Copy out the material below verbatim, from the line with "Click the label 10.校验成功" up to and including the line with "Action: (x=776, y=133)". Leave out the pictures.

• [EXTRACTED DATA]:
============
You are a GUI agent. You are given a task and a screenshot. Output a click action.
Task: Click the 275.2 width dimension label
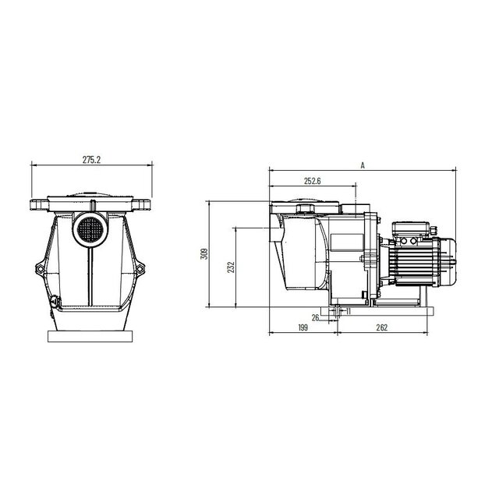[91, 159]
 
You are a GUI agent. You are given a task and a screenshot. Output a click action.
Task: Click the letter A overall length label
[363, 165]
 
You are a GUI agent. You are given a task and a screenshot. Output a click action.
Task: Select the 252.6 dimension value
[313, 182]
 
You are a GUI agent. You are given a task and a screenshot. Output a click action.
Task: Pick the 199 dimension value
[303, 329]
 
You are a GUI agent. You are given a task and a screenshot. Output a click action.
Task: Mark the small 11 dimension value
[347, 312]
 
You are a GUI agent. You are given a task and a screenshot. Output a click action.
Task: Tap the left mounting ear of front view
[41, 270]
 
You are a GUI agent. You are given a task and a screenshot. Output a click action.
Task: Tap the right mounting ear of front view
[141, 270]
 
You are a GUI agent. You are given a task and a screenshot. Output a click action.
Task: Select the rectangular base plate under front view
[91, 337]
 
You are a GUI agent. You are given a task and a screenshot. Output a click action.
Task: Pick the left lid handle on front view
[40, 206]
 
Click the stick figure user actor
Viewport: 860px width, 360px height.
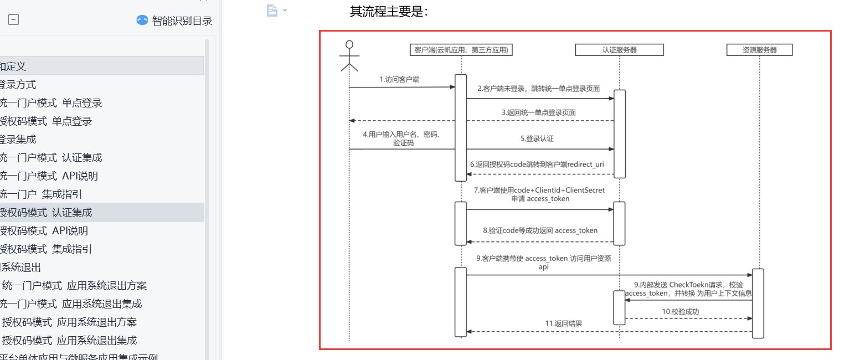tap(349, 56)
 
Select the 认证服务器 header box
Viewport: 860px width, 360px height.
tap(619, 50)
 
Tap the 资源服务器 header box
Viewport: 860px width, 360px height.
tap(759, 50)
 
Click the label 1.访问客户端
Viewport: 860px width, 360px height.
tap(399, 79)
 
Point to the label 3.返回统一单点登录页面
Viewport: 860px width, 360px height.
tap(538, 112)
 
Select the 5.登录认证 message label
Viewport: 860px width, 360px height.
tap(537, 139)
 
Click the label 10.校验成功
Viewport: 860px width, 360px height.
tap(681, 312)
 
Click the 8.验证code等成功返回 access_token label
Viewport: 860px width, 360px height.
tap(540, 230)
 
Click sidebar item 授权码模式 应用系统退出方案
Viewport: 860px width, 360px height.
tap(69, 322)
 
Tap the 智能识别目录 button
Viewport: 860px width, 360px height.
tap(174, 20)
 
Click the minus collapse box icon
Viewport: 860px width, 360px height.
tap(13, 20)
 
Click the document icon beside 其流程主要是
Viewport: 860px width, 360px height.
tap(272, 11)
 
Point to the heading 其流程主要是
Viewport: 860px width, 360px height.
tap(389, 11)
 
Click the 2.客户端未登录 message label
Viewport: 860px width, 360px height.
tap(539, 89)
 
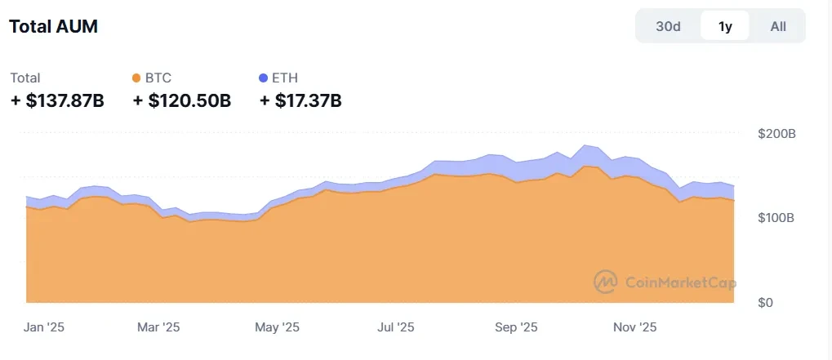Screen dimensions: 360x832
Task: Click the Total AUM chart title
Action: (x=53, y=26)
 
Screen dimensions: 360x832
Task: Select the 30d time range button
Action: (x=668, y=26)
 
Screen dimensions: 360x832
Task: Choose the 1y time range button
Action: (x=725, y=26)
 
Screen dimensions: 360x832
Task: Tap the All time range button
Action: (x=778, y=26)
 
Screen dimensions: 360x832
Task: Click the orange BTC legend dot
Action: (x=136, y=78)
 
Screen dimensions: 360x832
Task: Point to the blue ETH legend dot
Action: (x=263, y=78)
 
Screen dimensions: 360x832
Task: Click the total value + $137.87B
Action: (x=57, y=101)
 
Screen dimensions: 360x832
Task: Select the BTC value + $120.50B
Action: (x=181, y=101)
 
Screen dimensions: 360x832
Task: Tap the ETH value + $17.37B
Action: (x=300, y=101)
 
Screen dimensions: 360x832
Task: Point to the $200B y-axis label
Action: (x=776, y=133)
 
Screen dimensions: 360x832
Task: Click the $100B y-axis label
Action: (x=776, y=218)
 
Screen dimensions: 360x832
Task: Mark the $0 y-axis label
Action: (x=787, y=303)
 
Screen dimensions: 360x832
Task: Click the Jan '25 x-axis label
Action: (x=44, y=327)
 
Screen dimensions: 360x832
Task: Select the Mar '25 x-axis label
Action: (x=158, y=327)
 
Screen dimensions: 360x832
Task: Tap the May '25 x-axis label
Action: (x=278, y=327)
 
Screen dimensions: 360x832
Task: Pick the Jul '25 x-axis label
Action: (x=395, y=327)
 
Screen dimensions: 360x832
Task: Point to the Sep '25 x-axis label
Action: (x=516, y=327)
============
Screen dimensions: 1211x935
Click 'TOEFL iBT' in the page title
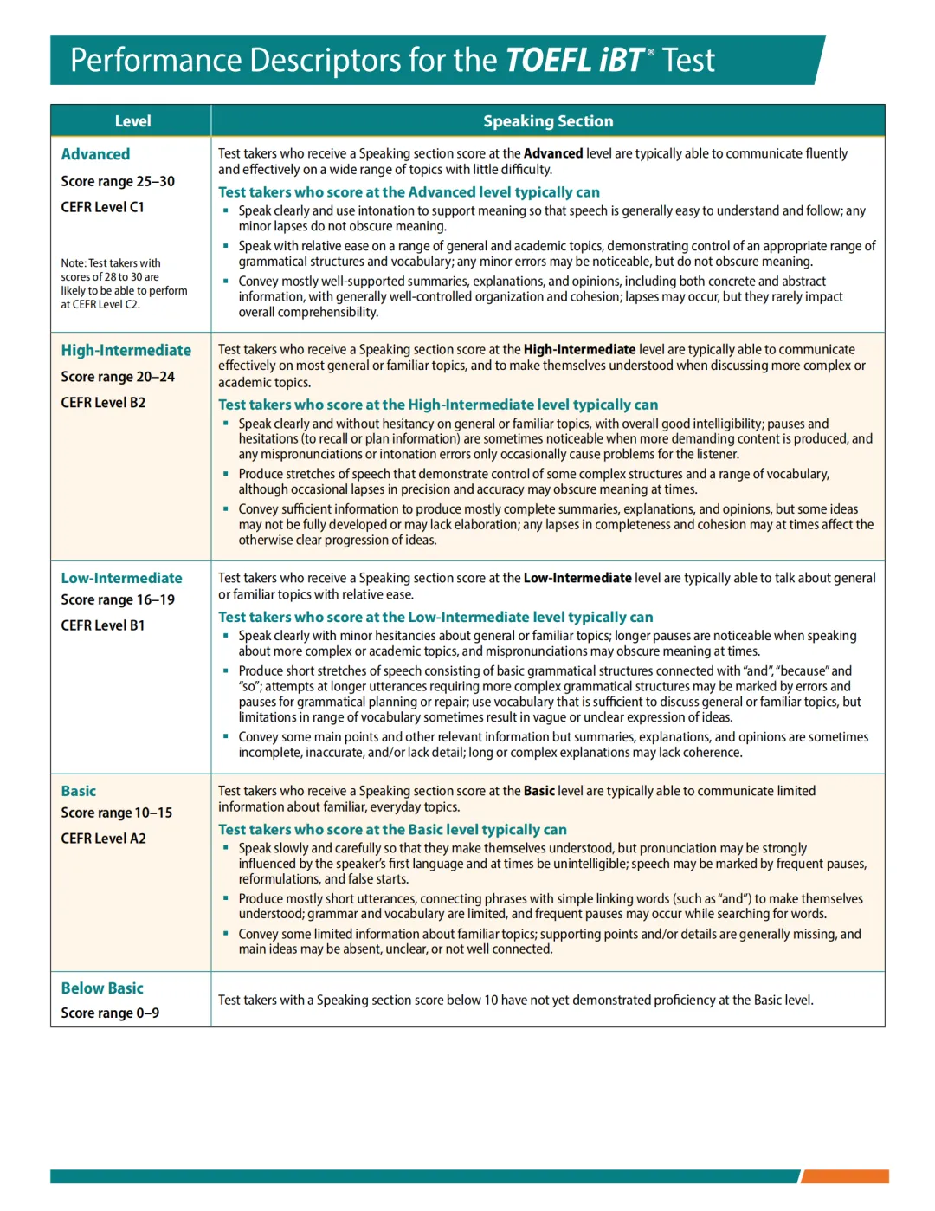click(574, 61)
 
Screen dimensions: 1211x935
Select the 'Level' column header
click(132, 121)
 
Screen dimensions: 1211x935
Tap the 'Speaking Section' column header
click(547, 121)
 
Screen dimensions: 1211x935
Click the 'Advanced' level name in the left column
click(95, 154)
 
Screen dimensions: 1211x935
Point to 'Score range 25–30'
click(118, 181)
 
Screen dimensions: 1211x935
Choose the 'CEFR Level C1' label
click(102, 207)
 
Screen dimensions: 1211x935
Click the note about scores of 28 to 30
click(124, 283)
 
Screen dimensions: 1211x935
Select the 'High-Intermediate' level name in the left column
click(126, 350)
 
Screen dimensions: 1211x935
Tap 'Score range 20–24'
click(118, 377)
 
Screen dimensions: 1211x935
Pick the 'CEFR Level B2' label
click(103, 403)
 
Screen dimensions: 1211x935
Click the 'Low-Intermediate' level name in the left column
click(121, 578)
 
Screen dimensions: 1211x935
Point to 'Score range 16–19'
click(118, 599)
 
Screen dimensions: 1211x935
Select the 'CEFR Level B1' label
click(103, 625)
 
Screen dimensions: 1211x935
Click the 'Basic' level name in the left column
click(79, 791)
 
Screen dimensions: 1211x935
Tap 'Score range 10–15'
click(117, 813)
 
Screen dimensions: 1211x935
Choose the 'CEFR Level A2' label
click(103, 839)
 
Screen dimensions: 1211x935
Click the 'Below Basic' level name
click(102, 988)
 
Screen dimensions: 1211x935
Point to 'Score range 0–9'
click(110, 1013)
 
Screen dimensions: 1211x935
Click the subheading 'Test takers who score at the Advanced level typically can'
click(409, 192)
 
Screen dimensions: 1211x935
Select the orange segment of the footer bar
============
• [COMPLETE OUTPUT]:
Click the label 10.校验成功
Viewport: 860px width, 360px height.
tap(681, 312)
 
Click the 8.验证code等成功返回 access_token label
Viewport: 860px width, 360px height.
tap(540, 230)
 
Click sidebar item 授权码模式 应用系统退出方案
Viewport: 860px width, 360px height.
tap(69, 322)
 
Tap the 智能识别目录 button
Viewport: 860px width, 360px height.
tap(174, 20)
 
Click the minus collapse box icon
Viewport: 860px width, 360px height.
tap(13, 20)
 
Click the document icon beside 其流程主要是
Viewport: 860px width, 360px height.
tap(272, 11)
 
Point to the heading 其流程主要是
Viewport: 860px width, 360px height.
tap(389, 11)
 
Click the 2.客户端未登录 message label
Viewport: 860px width, 360px height.
tap(539, 89)
 
Screen dimensions: 360x832
Task: Click the Total AUM chart title
Action: (x=53, y=26)
 
Screen dimensions: 360x832
Task: Select the 30d time range button
Action: (x=668, y=26)
 
Screen dimensions: 360x832
Task: Choose the 1y time range button
Action: (x=725, y=26)
 
Screen dimensions: 360x832
Task: Tap the All time range button
Action: (x=778, y=26)
 
Screen dimensions: 360x832
Task: Click the orange BTC legend dot
Action: (x=136, y=78)
 
Screen dimensions: 360x832
Task: Point to the blue ETH legend dot
Action: (x=263, y=78)
 
Screen dimensions: 360x832
Task: Click the total value + $137.87B
Action: (x=57, y=101)
 
Screen dimensions: 360x832
Task: Select the BTC value + $120.50B
Action: (x=181, y=101)
 
Screen dimensions: 360x832
Task: Tap the ETH value + $17.37B
Action: (x=300, y=101)
 
Screen dimensions: 360x832
Task: Point to the $200B y-axis label
Action: (x=776, y=133)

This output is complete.